# Task goal
Taking the material as a whole, state how many of its lines contain "between". Write the number and nothing more.

= Beginning of Section =

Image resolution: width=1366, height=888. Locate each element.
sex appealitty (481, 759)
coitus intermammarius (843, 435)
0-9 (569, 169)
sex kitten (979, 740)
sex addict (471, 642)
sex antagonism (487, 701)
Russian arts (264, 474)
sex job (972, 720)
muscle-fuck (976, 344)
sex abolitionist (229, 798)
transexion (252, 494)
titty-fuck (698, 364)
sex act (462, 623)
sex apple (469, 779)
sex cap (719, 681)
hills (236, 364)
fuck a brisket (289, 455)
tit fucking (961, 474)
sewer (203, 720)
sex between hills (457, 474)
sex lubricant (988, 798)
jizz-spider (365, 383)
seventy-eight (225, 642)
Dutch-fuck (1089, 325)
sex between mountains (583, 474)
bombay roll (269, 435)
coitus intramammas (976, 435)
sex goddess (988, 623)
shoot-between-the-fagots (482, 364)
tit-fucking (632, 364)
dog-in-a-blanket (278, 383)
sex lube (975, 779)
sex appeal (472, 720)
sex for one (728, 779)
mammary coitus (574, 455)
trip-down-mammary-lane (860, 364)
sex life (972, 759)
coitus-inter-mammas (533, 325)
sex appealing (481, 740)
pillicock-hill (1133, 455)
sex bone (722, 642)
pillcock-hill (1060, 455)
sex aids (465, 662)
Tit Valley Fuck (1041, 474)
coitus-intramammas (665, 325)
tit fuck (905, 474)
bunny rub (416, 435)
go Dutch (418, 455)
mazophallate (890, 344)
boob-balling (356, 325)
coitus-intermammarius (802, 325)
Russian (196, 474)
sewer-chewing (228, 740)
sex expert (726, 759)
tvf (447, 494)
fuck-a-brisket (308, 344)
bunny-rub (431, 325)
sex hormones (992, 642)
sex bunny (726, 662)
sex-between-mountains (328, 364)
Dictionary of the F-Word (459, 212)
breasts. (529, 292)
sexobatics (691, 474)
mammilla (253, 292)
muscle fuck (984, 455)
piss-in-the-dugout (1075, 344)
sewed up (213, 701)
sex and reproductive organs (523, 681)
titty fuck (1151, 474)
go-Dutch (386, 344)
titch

= End of Section =

# Task result
4